> **WHAT YOU ARE ASKED TO DO**
Those lines of the records that contain "Arena" are to be located and copied.

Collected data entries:

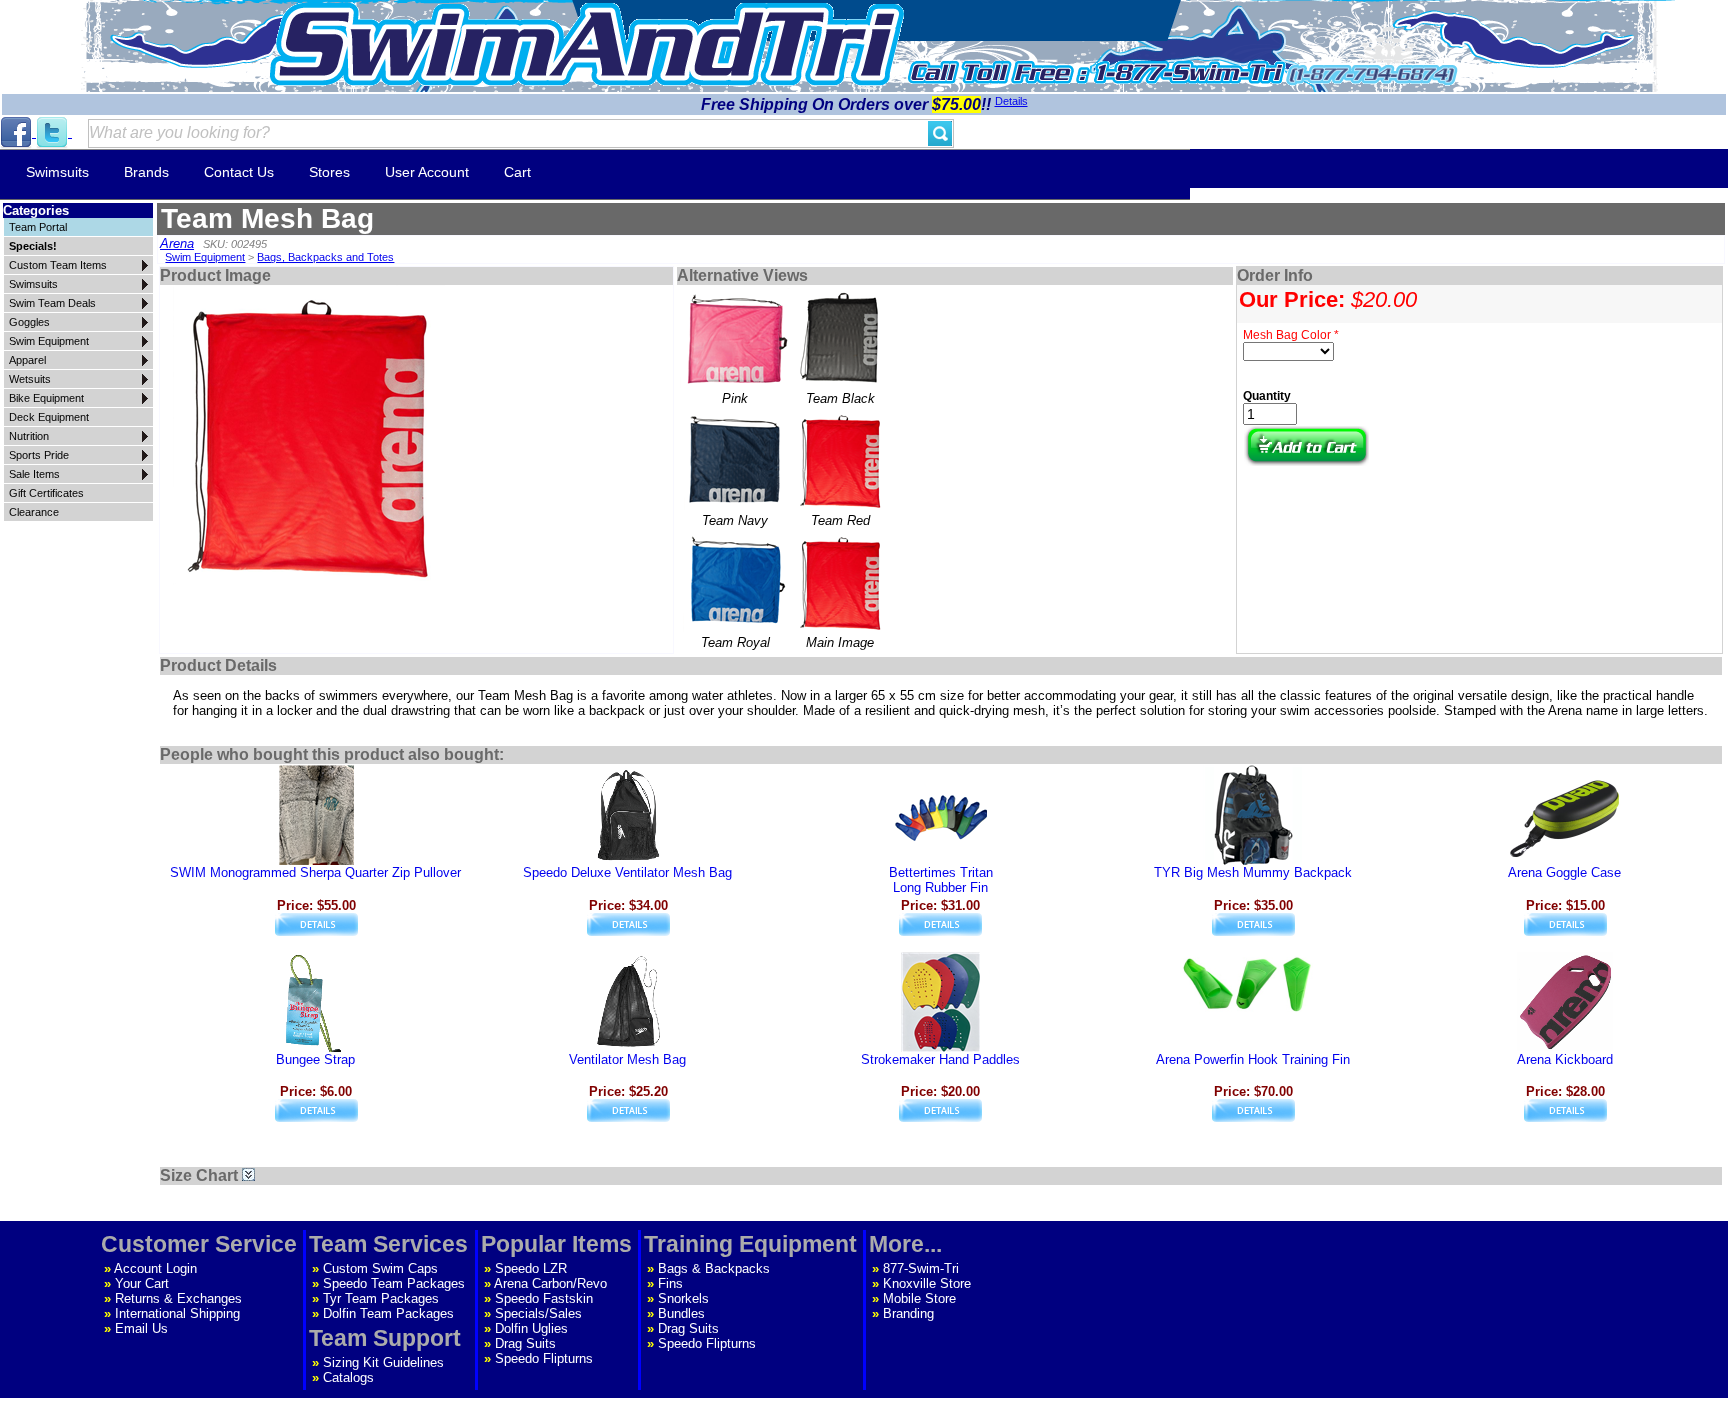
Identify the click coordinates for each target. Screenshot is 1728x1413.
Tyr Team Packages (381, 1298)
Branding (908, 1313)
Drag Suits (525, 1343)
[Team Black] (840, 338)
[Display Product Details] (316, 931)
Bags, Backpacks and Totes (325, 257)
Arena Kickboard (1565, 1059)
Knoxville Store (927, 1283)
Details (1011, 101)
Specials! (33, 246)
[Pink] (735, 338)
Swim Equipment (205, 257)
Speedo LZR (531, 1268)
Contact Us (239, 172)
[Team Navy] (735, 460)
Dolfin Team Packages (388, 1313)
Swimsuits (57, 172)
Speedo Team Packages (394, 1283)
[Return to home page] (587, 44)
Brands (146, 172)
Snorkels (683, 1298)
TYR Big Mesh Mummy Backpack (1253, 872)
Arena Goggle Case (1564, 872)
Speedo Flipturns (544, 1358)
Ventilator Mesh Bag (627, 1059)
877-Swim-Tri (921, 1268)
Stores (329, 172)
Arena (177, 243)
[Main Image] (840, 582)
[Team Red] (840, 460)
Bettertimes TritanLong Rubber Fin (941, 880)
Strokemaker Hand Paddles (940, 1059)
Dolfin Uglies (531, 1328)
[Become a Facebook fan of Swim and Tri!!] (18, 132)
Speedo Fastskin (544, 1298)
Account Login (155, 1268)
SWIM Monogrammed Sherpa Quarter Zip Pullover (315, 872)
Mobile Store (919, 1298)
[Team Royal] (735, 582)
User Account (427, 172)
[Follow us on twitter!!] (54, 132)
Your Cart (142, 1283)
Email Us (141, 1328)
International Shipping (177, 1313)
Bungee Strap (315, 1059)
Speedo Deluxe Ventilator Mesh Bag (627, 872)
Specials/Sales (538, 1313)
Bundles (681, 1313)
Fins (670, 1283)
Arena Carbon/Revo (550, 1283)
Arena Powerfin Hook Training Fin (1253, 1059)
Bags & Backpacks (714, 1268)
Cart (517, 172)
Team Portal (38, 227)
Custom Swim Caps (380, 1268)
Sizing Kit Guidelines (383, 1362)
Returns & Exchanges (178, 1298)
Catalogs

> **PROBLEM SOLUTION**
Arena Kickboard (1565, 1059)
Arena Goggle Case (1564, 872)
Arena (177, 243)
Arena Carbon/Revo (550, 1283)
Arena Powerfin Hook Training Fin (1253, 1059)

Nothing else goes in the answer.